Copy the material word for word, starting with the line that contains "You are a computer-use" and continuing through the end of the material. Leave the pictures out of your copy.
::: RECORDS TO USE :::
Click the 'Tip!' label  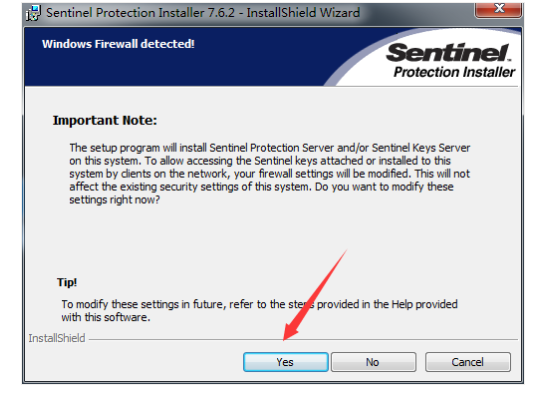tap(67, 282)
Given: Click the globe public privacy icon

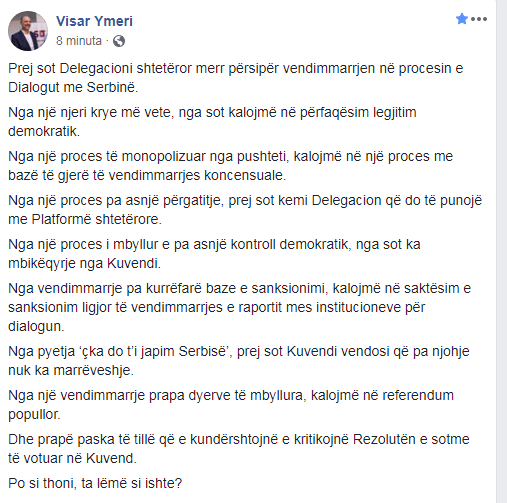Looking at the screenshot, I should [119, 41].
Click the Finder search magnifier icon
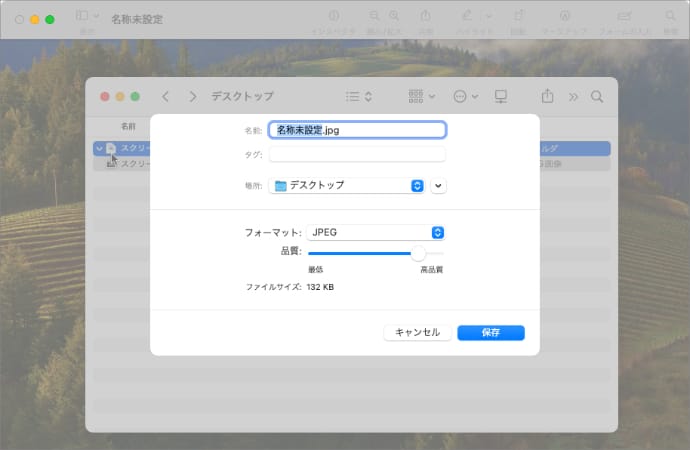Viewport: 690px width, 450px height. coord(597,97)
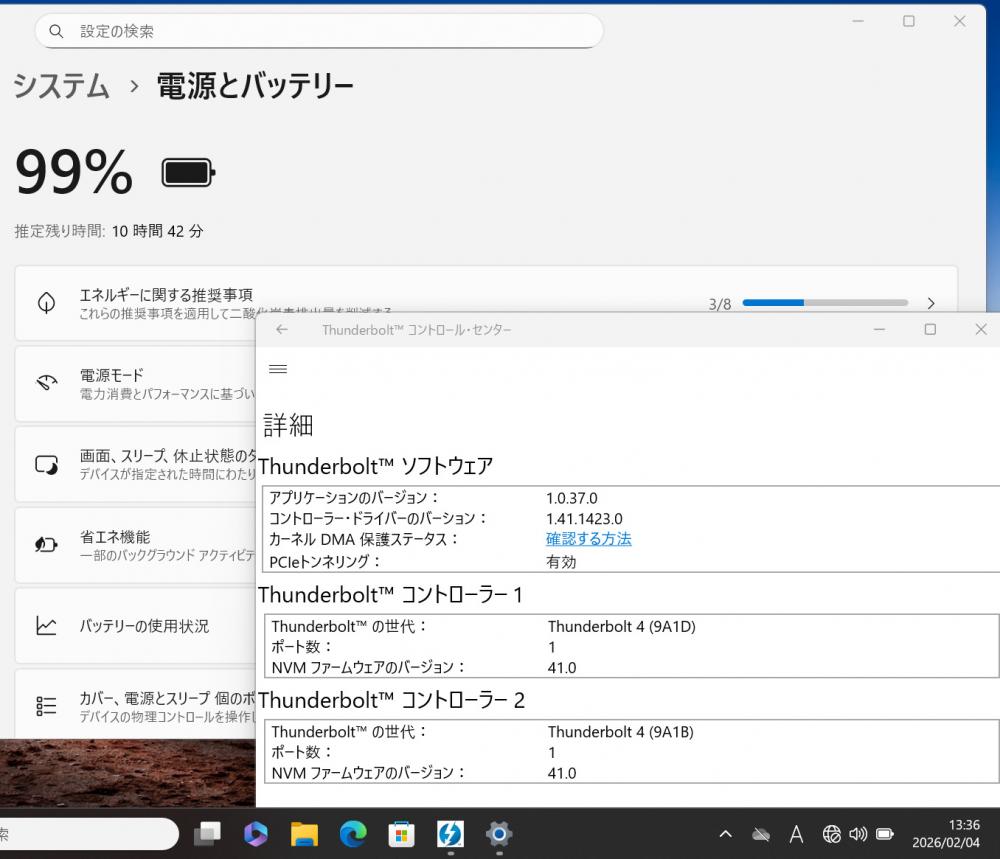
Task: Click the 設定の検索 search field
Action: [x=320, y=31]
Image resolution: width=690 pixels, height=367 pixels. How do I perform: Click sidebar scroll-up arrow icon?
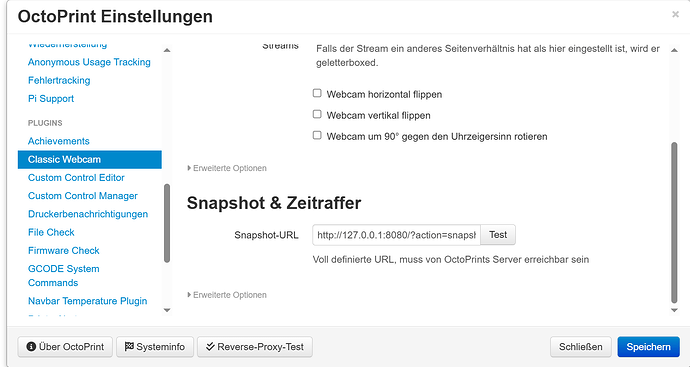click(x=167, y=50)
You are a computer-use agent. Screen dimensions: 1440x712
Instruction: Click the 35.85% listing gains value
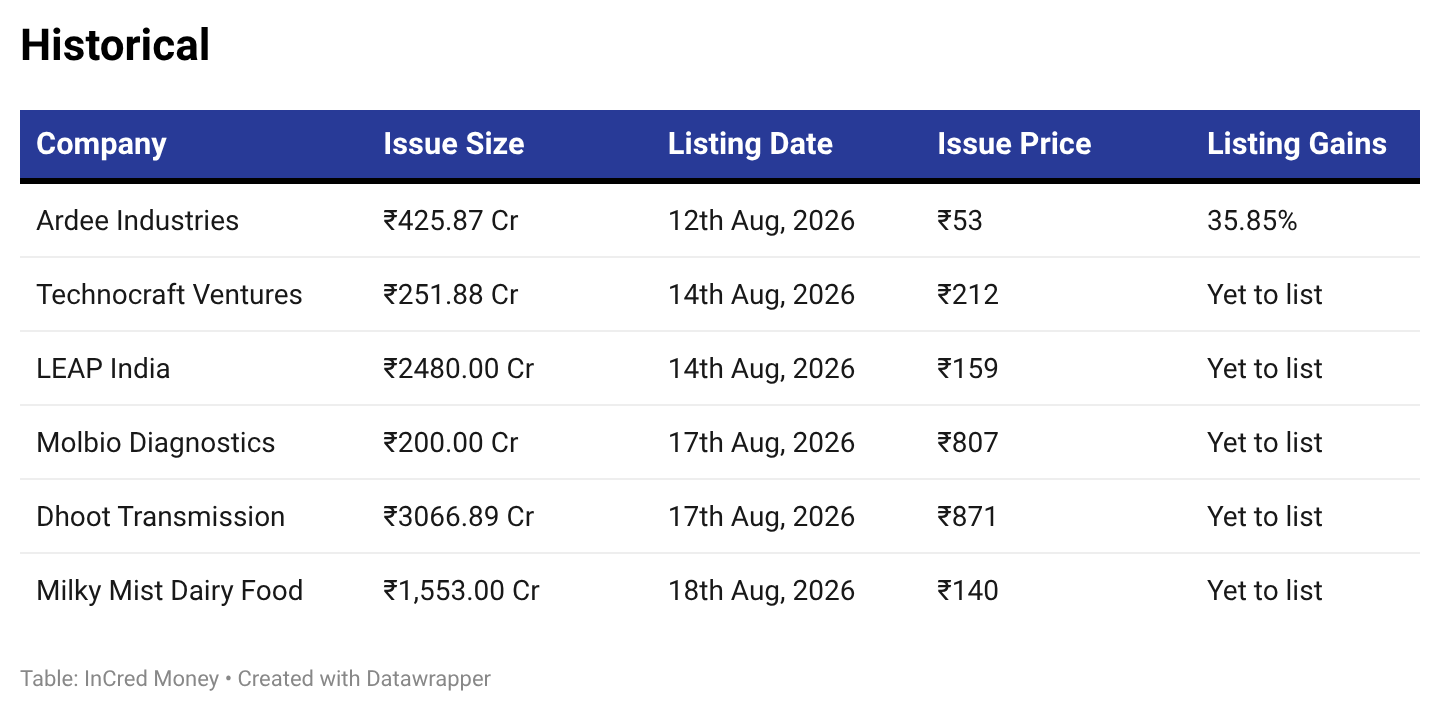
:::
▸ **THE RESPONSE**:
You are a computer-use agent. Screen dimensions: 1440x712
Instruction: Click the 35.85% listing gains value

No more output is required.